___ TEXT PASSAGE ___

Facing Toward the Cross

Sermon by the Rev. Dr. Paul J. Carling

Matthew 26:14 – 27:66

 

 

The first time I served as a chalice bearer in my local parish, it was a First Communion service.  I raised the chalice towards the lips of a six-year old, and said, as reverently as I knew how, “The blood of Christ, the cup of salvation.”  “Yuck,” she sputtered, pushing the cup away, “I don’t want that !” 

And who could blame her?  Unless you have a theological education, who would willingly drink a cup full of anyone’s blood?  Her repulsion was natural and sensible… the same repulsion Jesus had in the garden… the same repulsion many of us feel, listening to Matthew’s Passion, a gospel that has blood spattered all over it, from its opening with Herod’s slaughter of innocent babies, to the bitter end we just heard. 

Listening to these two gospel passages, back to back, feels like whiplash.  One minute, we’re waving our palms in the air, exulting in Jesus’ triumphal entry into Jerusalem, and shouting “Hosanna!” And the next, we’re hearing every gory detail of Jesus’ death – and participating in it.  And we can’t escape just by going home – unless we decide we’re not coming back. 

Because today is the first day of Holy Week – when we walk with Jesus and his apostles every step of the way – through the Last Supper, through Jesus washing his disciples’ feet, through his passion and death on Good Friday.  And until the Great Vigil on Saturday night, we try to do this like the apostles did, with no knowledge of empty tombs and resurrections, but only of gathering doom, and threatening weather, and the smell of death all around.

___

> TASK 1
From the records below, pull out every line that contains the string "sidebar", matching its case exactly.

___ DATA FOR THIS EXERCISE ___

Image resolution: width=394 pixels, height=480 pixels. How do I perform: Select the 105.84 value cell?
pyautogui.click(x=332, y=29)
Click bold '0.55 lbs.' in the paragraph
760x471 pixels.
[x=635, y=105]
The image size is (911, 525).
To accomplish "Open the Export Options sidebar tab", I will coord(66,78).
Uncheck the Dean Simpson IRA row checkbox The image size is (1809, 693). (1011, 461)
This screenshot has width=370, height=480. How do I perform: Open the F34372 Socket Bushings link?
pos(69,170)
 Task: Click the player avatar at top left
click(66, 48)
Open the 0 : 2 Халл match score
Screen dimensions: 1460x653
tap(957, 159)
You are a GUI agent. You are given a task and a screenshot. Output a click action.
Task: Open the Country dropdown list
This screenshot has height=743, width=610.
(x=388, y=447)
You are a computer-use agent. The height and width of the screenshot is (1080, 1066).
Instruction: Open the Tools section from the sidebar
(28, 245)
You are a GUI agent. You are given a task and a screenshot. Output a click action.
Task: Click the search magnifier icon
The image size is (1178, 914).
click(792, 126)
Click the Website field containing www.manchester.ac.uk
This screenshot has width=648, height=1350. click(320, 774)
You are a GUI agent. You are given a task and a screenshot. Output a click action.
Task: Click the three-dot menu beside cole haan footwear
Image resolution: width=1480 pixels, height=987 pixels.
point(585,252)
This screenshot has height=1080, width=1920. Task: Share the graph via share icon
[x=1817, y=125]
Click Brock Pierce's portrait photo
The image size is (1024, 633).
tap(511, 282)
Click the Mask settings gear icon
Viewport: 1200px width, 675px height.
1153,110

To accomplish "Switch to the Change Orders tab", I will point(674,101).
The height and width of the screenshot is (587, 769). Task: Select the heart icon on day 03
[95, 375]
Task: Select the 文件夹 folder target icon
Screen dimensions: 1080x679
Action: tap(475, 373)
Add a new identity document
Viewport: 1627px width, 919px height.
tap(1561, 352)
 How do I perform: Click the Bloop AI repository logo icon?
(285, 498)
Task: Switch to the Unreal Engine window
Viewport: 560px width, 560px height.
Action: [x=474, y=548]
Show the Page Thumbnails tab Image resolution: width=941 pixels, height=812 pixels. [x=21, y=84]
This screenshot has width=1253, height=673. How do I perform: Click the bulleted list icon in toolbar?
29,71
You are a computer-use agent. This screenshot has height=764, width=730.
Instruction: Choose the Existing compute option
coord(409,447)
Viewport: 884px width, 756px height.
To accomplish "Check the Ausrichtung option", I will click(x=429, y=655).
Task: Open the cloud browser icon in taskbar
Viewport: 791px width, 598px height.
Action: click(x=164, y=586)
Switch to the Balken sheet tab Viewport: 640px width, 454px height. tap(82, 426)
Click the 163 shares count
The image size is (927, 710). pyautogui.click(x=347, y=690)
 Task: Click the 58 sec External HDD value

___

> TASK 2
Write the next part of the Holy Week sermon above, beginning right after its last sentence.

> WRITTEN ANSWER 1
To accomplish "Open the Export Options sidebar tab", I will coord(66,78).
Instruction: Open the Tools section from the sidebar

> WRITTEN ANSWER 2
Legend has it that Marco Polo was taken before the great conqueror, Genghis Khan; and he found himself telling the story of Jesus.  When he came to the passion, Khan became tense.  And at the words, “Jesus cried out with a loud voice and breathed his last”, Khan blurted out:  “What did the Christian’s God do then?  Did he send his thousands of legions from heaven to smite and destroy those who had so mistreated his Son?” 

It’s no wonder we want to turn away.  Even though we’re taught from childhood that Jesus died for our sins, history is filled with competing arguments about just what this means – and so, many Christians are as baffled as Genghis Khan was.  They approach Jesus’ passion and death as either a source of guilt, or as simply irrelevant to their current circumstance.   Maybe that’s because we still rely so heavily on the traditional view, developed in the Middle Ages, that Jesus atoned for our sins by substituting his own suffering for ours on the cross.  This idea has roots as far back as the ancient celebration of the highest of the Jewish Holy Days, the Day of Atonement. 

On this day, temple priests would bring forward two identical male goats.  One they would send away, never to be heard from again.  The other they slaughtered, and sprinkled its blood all around.  According to Leviticus, it’s the blood of this “scapegoat” that atones for the sins and uncleanness of the people. 
But contemporary theologians have re-opened the question.  They argue that throughout history, our first human impulse, whenever anything goes wrong – whether in our families or between nations – is to find someone to blame.  This “scapegoating,” they believe, is the same human impulse that crucified Jesus, and the same impulse that continues to crucify millions of God’s beloved children around the globe today.

We know that Jesus in Hebrew is ‘Yeshua,’ which means “salvation” – but salvation from what?  Was Jesus the scapegoat who died on the cross, when it was really supposed to be us sinners hanging there?  Or did he die on the cross to declare an end to scapegoating for all time?  Did he die so that humanity could embrace the possibility of a new order, one in which we understand that God loves each and every human being unconditionally; so that we could finally understand that the only path that makes sense is to evolve beyond scapegoating, beyond violence as a means of resolving our animosities, beyond blaming other people for our own pain, beyond asking God to step in and solve the messes we keep making of our lives and of God’s world?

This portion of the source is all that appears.